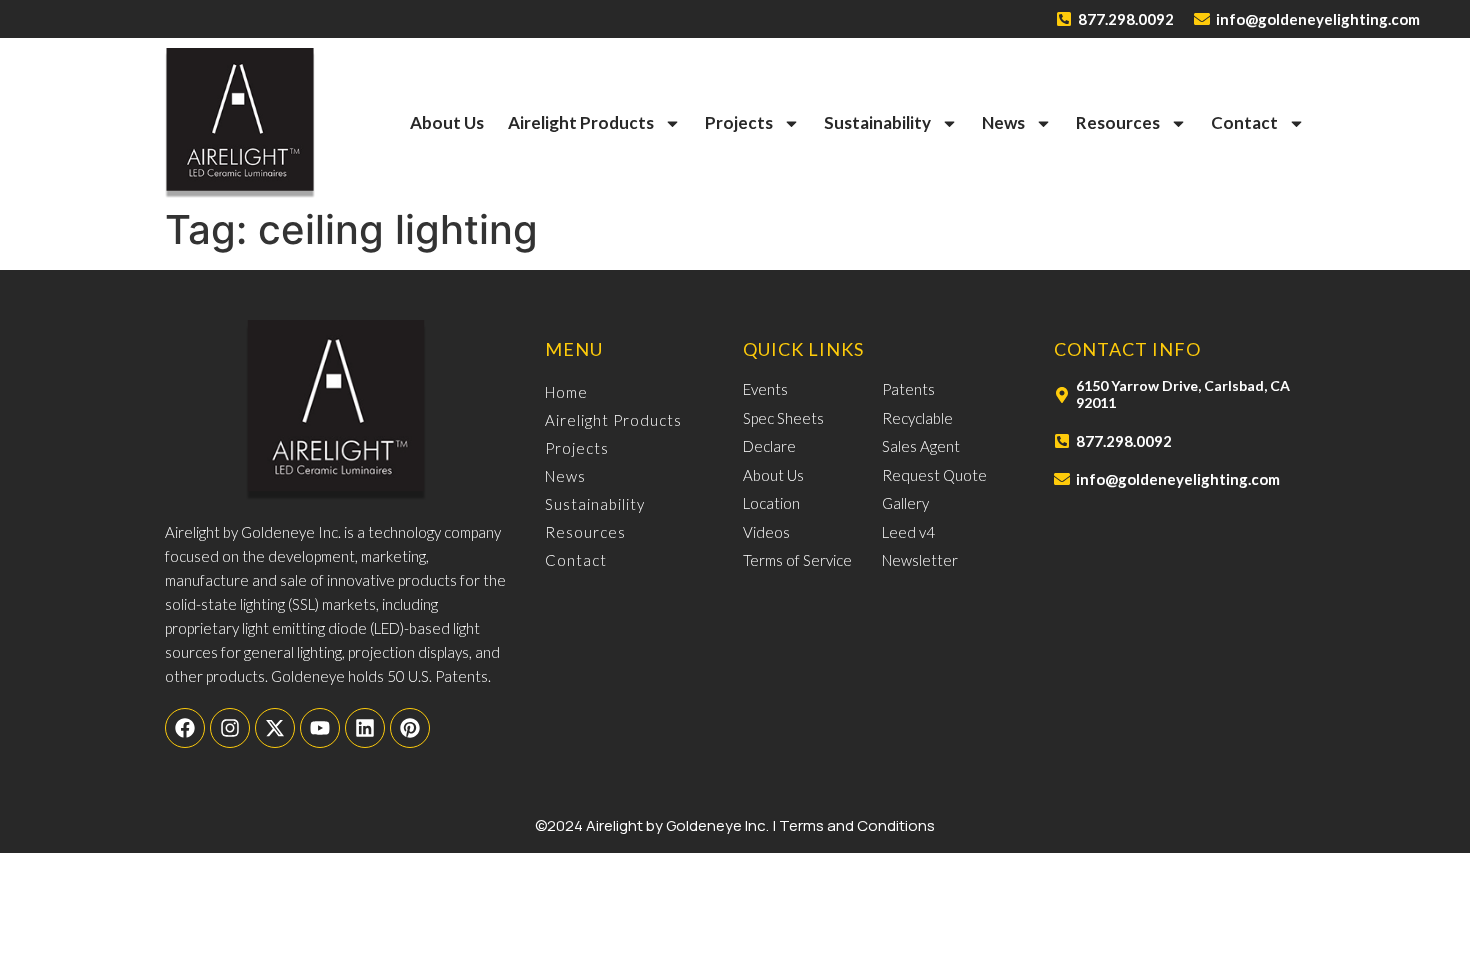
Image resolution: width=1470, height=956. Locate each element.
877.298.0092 (1126, 19)
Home (566, 392)
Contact (1244, 122)
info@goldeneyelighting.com (1318, 19)
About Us (447, 122)
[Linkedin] (365, 728)
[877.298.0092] (1064, 19)
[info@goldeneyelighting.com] (1202, 19)
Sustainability (877, 122)
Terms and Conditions (857, 825)
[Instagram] (230, 728)
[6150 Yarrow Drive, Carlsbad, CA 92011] (1062, 395)
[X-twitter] (275, 728)
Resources (1118, 122)
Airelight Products (581, 122)
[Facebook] (185, 728)
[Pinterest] (410, 728)
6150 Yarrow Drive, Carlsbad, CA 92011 (1183, 394)
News (1003, 122)
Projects (739, 122)
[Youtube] (320, 728)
• • • • • • •
#### [AIM OF THE TASK]
Copy here each line of the preceding records with "info" in it.

#### [WRITTEN ANSWER]
info@goldeneyelighting.com (1318, 19)
[info@goldeneyelighting.com] (1202, 19)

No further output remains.